Large homes and the second-EV question
Vaughan's bigger detached homes carry bigger electrical loads, and many households here run or plan to run two EVs. That makes the load calculation a planning tool, not just a pass-fail check. If a second EV is likely, we size the math for both now, so a 200-amp service that comfortably runs one charger today is verified to handle the pair, whether through a second circuit or power sharing. Doing that math once avoids an expensive surprise when the second car arrives.
Load management, the cheaper path
Where a panel is tight, this is the option that saves the most. A smart charger or load-management device watches the home's draw and throttles the charger when other big loads run, then ramps up overnight when the house is quiet. Because the charger never adds to a peak, it can share an existing service safely.

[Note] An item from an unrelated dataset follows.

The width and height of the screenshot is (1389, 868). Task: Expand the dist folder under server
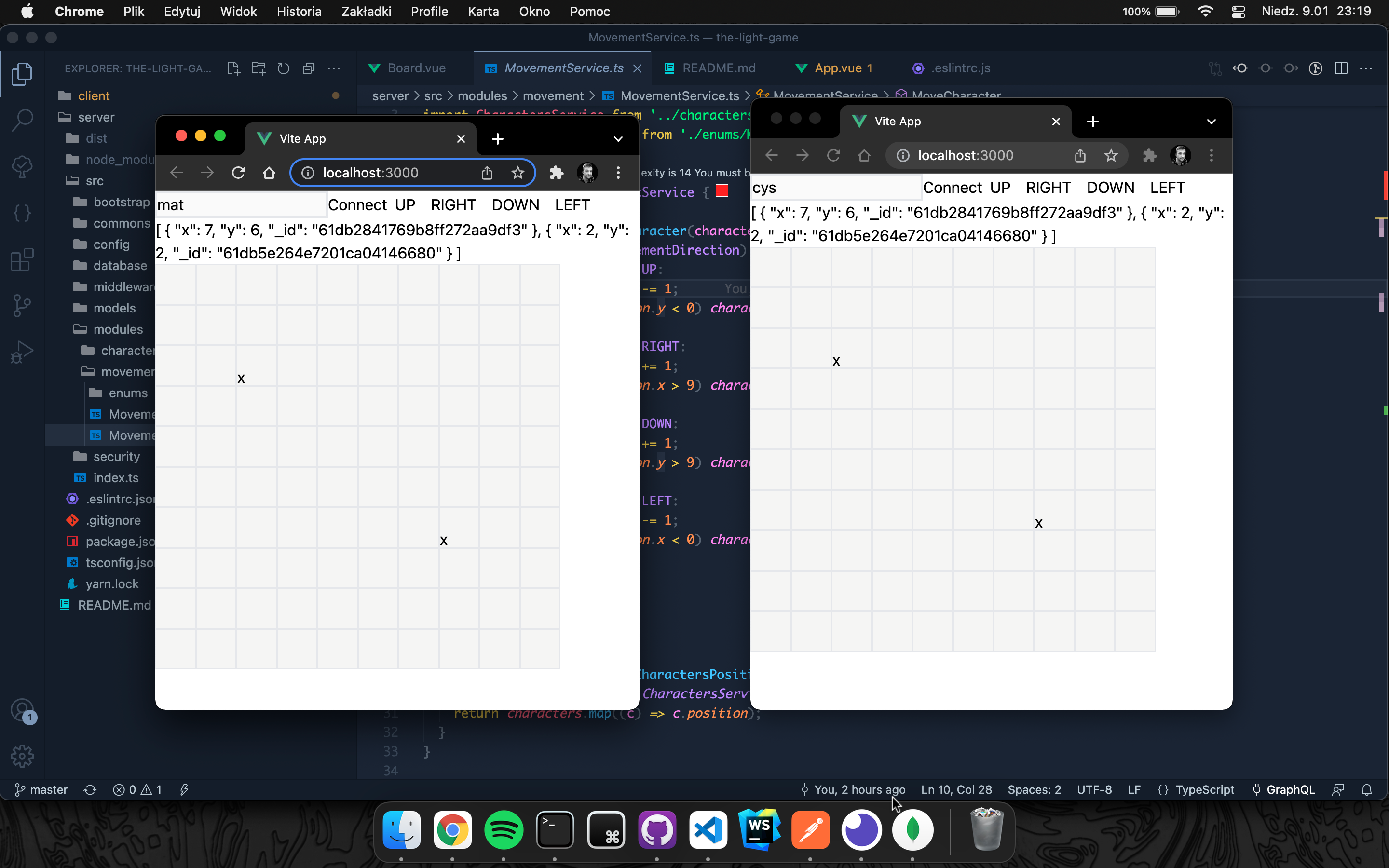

For many homes that turns a service upgrade into a far smaller add-on. A plug-in outlet paired with a managed unit is one simple version of this.
When a 200-amp upgrade is the right answer
Sometimes the panel is genuinely full or the service is maxed by electric heat and other loads, especially on a large all-electric home. Then a service upgrade to 200 amps is the correct, lasting fix, and it future-proofs the home for a second EV, a heat pump, or both. We will tell you plainly which camp your home is in rather than upsell a job you do not need. Whatever the path, the work ends with an ESA inspection that confirms it meets the Ontario Electrical Safety Code.
What to send before requesting a quote
- A clear photo of your panel with the door open, breakers visible
- Whether your heat, range, water heater, and dryer are gas or electric
- Your EV model and target charger
- Whether a second EV is part of the plan
Not sure where your service stands? Send a panel photo to Vaughan EV Charger Pros through the quote form and we will run the load calculation and tell you whether you need an upgrade, can plan for two EVs, or whether load management settles it.
Frequently asked
Which household loads decide whether my Vaughan panel can take a charger?+
The big steady ones: central air, an electric range, an electric water heater or dryer, and above all electric heat or a heat pump. A load calculation tallies those against your service, then checks the charger circuit fits. A gas-heated Vaughan home usually has room, while a large all-electric one needs the closer look.
Is a charger really enough load to worry about on my service?+
Yes, because it draws steadily for hours, making it the single largest continuous load most homes ever add. Stacking that onto a panel near its limit is against code and unsafe, which is why the work starts with a real load number rather than a hunch about whether there is room.
Can my newer Vaughan 200-amp service run two EVs?+
Usually, with planning. A 200-amp panel that runs one charger comfortably can often handle a second through an added circuit or power sharing, which the load calculation verifies. On a large all-electric home it is worth running that math before the second car arrives rather than after.
If my Vaughan panel is tight, what does an upgrade cost versus the alternative?+
A service upgrade to 200 amps typically adds $1,500 to $3,500 depending on the work and utility coordination. Before going there, load management is far cheaper: a smart charger that throttles during peaks can share an existing service safely, which avoids the upgrade in many homes here.
Does a gas-heated Vaughan home have an easier time fitting a charger?+
Generally yes. With gas heat and often a gas range, the two largest electric loads are simply absent, so the load calculation tends to show comfortable headroom even for a charger and room toward a second EV. An all-electric home is the one more likely to need an upgrade or load management.